Douglas Imbrogno writes:
In a prior post, I described admiration for “Longing for Certainty: Reflections on the Buddhist Life” by Bhikkhu Nyanasobhano. This is one wise book. It weaves keenly observed walks in Nature with deep, unsentimental reflections on the challenges of daily life and how Buddhist teachings may be gleaned from what we see around us. In the following selection, the American monk offers up a good description of dukkha, an often misunderstood word. Frequently translated as ‘suffering,’ a superficial reading of this core teaching by the Buddha has led some to conclude the Buddhist worldview is a pessimistic one. Far from it, as the author teases out the real meaning of a word better translated as referring to the ultimately unsatisfactory nature of all conditioned things. I encourage people looking for an approachable Buddhist book to seek this one out for its many insights and riches, and to place into context this excerpt (from pages 62-63 of the Wisdom Publication paperback). I’l leave for another discussion, his and other teacher’s descriptions of that ineffable word Nibbana:
From “Longing for Certainty: Reflections on the Buddhist Life” by Bhikkhu Nyanasobhano:
On a fine summer day, after a satisfying lunch, in good health, and temporarily unpreoccupied with serious trouble, we stroll through woods or gardens and see the world as good – that is, as happy, obliging, untrustworthy – when all that experience really would allow us to say is that it is beautiful. The gratified mind infers too much when it assumes that whatever delights it does so out of a predisposition in its favor. Such unjustified inference leads on, moreover, to shock and grief when misfortune lights up the landscape with its glare. Then we are hit not just with specific pains but with a demoralizing disillusionment, when we find that what we thought good is not good, and perhaps never was. Death and sickness, failure and loss – how shall we smoothly account for them? Must we flee despairingly through the wreckage of our casual philosophy to the other extreme and bewail the universe as hideous and malevolent?

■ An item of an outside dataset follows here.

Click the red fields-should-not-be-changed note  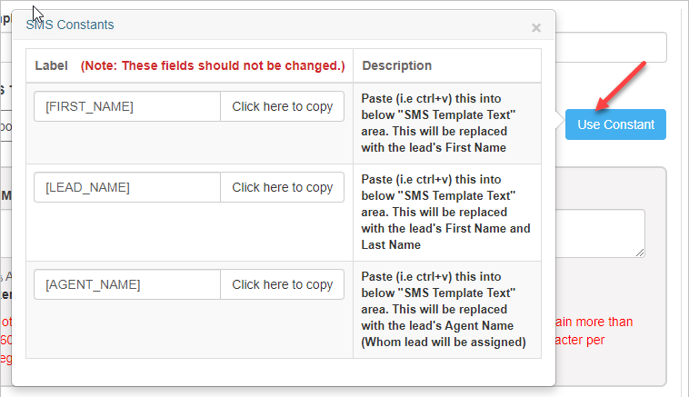(x=213, y=65)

The Buddha describes all formations, all compounded things, as impermanent, and hence as dukkha, or unsatisfactory – a doctrine radically contrary to the common, conventional view of reality as fundamentally good or ultimately, if not presently, perfect. But to say that all formations are dukkha is not to say that they are necessarily hideous and malevolent; for dukkha, while it includes what is generally understood as suffering, also and more broadly refers to the liability to destruction inherent in all phenomena, their weakness, their variable, sure-to-dissolve nature. A particular phenomenon, or the world at large, might very well be beautiful, agreeable, and welcome to us on a given occasion without being eternally or categorically “good.” Because worldly joy and pleasure do not last, cannot last, and must inevitably fade, they are, along with the gross miseries of existence, characterized as dukkha, but this does not give grounds for the pessimistic view that this universe is basically evil or hostile. Happiness and sorrow appear throughout sentient existence in varying concentration, always depending on appropriate causes; so the obvious task for a realistic, pragmatic person is to diminish the causes for sorrow and cultivate the causes for happiness.
It is useless to extrapolate from specific pleasure to general rightness, or from specific pain to general malignity. It is far better to learn how benefit and harm both come to be and to set about improving our lives through intelligent action. This is exactly what the Buddha teaches. He advises us to observe how things arise and pass away, so that, understanding causality as the fundamental principle, we will be moved to pursue the good in the moral sense – not merely the aesthetic – and thereby benefit both ourselves and others. Although the flood of samsara rages through time, although what is pleasant perishes, although pain and death assails all creatures, the religious-minded person may so comport himself as to strengthen his present equanimity, purify his mind, and eventually cross over the flood to the highest freedom of Nibbana.